## WORK REQUEST
Find all lines with the word "Privacy" in the material, then copy them.

## RECORDS FOR THE EXERCISE
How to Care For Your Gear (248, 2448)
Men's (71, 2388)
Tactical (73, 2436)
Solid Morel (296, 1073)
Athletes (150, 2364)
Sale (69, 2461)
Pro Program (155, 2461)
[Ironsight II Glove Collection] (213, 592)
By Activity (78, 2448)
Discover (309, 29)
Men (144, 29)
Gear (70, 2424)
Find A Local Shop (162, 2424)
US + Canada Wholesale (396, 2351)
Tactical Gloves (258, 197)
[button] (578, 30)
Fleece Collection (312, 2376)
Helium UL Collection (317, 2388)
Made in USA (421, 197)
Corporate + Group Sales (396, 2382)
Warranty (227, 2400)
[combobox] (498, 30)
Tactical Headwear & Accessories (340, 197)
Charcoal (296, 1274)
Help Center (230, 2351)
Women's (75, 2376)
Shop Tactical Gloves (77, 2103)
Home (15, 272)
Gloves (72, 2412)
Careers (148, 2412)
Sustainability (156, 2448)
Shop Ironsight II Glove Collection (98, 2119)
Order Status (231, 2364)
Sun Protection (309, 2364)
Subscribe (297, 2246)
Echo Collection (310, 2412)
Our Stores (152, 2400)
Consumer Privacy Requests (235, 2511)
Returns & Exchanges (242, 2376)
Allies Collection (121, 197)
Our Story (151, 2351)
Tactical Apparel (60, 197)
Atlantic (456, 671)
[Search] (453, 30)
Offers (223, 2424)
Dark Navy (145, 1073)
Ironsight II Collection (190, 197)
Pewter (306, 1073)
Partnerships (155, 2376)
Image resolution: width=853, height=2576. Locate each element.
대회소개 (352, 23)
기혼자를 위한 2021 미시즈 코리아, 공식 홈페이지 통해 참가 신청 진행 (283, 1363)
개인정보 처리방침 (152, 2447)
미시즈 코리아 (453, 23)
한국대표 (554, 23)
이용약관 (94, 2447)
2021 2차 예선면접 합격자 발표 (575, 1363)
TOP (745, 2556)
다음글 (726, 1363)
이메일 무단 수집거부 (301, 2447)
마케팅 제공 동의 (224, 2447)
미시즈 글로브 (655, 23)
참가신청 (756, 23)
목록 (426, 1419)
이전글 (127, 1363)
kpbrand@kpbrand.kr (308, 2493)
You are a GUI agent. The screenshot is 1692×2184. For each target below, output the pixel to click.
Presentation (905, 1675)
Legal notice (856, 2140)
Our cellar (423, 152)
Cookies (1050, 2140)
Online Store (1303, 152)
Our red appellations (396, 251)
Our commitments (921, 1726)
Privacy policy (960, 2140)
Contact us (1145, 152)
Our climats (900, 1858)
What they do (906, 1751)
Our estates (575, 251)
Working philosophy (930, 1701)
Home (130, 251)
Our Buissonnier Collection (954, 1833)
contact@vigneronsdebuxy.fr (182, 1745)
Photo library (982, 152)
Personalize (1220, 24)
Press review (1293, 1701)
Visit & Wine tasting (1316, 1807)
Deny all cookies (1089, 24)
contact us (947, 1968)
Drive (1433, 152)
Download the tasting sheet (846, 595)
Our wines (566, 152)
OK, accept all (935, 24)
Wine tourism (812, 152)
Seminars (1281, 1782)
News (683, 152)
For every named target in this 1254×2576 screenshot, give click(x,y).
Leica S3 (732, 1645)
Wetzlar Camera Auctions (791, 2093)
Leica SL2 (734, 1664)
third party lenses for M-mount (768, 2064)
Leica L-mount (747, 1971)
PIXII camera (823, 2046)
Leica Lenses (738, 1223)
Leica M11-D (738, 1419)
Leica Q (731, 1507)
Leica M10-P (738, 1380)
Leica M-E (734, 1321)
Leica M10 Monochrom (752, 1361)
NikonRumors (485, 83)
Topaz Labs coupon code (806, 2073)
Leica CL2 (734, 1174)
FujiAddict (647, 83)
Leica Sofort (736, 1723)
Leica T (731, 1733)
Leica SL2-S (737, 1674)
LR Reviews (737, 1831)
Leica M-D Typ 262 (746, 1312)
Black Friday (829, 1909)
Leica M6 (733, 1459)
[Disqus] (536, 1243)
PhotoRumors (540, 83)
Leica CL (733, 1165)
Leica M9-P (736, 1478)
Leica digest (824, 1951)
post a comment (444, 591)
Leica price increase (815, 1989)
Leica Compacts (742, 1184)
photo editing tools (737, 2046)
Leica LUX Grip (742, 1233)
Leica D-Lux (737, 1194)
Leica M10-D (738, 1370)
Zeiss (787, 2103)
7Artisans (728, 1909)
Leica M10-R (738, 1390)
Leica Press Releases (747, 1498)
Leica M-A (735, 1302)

## REPLY TO THE EXERCISE
Consumer Privacy Requests (235, 2511)
Privacy policy (960, 2140)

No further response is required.